Categorias

Regras para correção de questões subjetivas em concursos públicos

No exercício das funções estatais, a administração pública goza de diversos poderes e prerrogativas que garantem a busca do interesse público em um patamar de supremacia em face dos interesses privados. Tais poderes se materializam por meio de atos administrativos, que podem, conforme ao grau de liberdade, serem vinculados ou discricionários.
Ao estudar o regime jurídico-administrativo a que se submete o poder público, verifica-se que os dois aspectos fundamentais que o caracterizam são resumidos nos vocábulos “prerrogativas” e “sujeições”. As prerrogativas são privilégios concedidos à administração para oferecer-lhe meios, a fim de assegurar o exercício de suas atividades, enquanto as sujeições representam limites opostos à atuação administrativa em benefício dos direitos dos cidadãos. Tais pilares definem todo o colorido da atividade administrativa no Brasil nos dias de hoje.
Considera-se o ato administrativo como uma manifestação de vontade do Estado ou de quem lhe faça as vezes, que pode criar, modificar ou extinguir direitos, com objetivo de satisfazer o interesse público, estando sujeito a regime jurídico público, sendo inferior e complementar à previsão legal e sendo sujeita a controle pelo Poder Judiciário no que tange à legalidade.

Para definir esse controle, evita-se que um poder do Estado interfira abusivamente em outro, afastando qualquer comprometimento ao princípio da separação dos poderes. É importante estabelecer algumas premissas quanto aos atos vinculados e discricionários e, consequentemente, o controle de mérito e controle de legalidade dos atos administrativos.

No ato administrativo vinculado, o administrador não tem liberdade, não tem juízo de valor. Preenchidos os requisitos legais, o ato terá que ser praticado, não restando para a autoridade outras alternativas. Na decisão vinculada, não haverá opção pessoal para o administrador. Ou ocorre a situação fática que enseja a prática do específico ato administrativo ou a realidade é distinta e não permite a edição do ato.

Publicidade

De outro lado, entre as prerrogativas da função administrativa do Estado, temos o poder discricionário. Poder que dá à administração pública a liberdade para atuar de acordo com juízo de conveniência e oportunidade, de modo que, o administrador possa optar pela alternativa que, em seu entendimento, preserva melhor o interesse público.
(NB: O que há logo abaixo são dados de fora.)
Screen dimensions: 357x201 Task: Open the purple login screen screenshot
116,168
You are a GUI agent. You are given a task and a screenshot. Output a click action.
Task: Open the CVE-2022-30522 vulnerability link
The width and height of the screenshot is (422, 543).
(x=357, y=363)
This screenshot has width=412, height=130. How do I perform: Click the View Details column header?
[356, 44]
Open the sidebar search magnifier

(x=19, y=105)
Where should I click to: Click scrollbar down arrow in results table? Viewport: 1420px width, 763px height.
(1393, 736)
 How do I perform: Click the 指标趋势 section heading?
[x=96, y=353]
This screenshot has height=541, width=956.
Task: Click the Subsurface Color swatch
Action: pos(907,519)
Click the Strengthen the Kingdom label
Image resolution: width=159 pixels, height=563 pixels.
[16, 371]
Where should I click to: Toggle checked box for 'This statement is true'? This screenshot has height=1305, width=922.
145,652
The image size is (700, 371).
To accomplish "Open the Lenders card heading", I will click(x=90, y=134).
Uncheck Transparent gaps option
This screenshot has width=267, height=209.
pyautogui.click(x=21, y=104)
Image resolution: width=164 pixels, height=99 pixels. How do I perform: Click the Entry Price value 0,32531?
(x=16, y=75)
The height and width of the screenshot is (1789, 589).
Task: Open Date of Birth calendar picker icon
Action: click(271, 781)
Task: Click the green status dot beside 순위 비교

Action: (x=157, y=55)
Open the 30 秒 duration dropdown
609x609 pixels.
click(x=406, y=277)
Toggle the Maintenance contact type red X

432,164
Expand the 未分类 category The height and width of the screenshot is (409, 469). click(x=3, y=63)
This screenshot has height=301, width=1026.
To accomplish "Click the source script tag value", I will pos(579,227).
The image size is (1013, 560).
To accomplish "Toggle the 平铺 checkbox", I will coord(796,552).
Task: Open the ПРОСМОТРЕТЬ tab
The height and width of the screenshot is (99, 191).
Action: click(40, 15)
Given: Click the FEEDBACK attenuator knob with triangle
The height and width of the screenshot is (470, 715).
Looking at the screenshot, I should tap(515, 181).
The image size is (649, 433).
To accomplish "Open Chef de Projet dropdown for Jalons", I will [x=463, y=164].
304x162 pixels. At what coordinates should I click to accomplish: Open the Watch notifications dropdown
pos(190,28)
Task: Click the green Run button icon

Poder discricionário é definido por José dos Santos Carvalho Filho1 como a prerrogativa concedida aos agentes administradores de elegerem, entre várias condutas possíveis, a que traduz maior conveniência e oportunidade para o interesse público. Registra, todavia, o autor que essa liberdade de escolha tem que se conformar com o fim colimado na lei, sob pena de “não ser atendido o objetivo público da ação administrativa.”

Segundo Celso Antônio Bandeira de Mello2, a discricionariedade é a margem de “liberdade” que remanesce ao administrador para eleger, segundo critérios consistentes de razoabilidade, um dentre pelo menos dois comportamentos cabíveis perante cada caso concreto, a fim de cumprir o dever de adotar a solução mais adequada à satisfação da finalidade legal, quando, por força da fluidez das expressões da lei ou da liberdade conferida no mandamento, dela não se possa extrair objetivamente uma solução unívoca para a situação vertente. É evidente, todavia, que essa discricionariedade do administrador público está adstrita aos ditames da lei e, especialmente, das regras e princípios constitucionais, tais como, legalidade, razoabilidade, proporcionalidade, motivação, contraditório e ampla defesa, além de outros.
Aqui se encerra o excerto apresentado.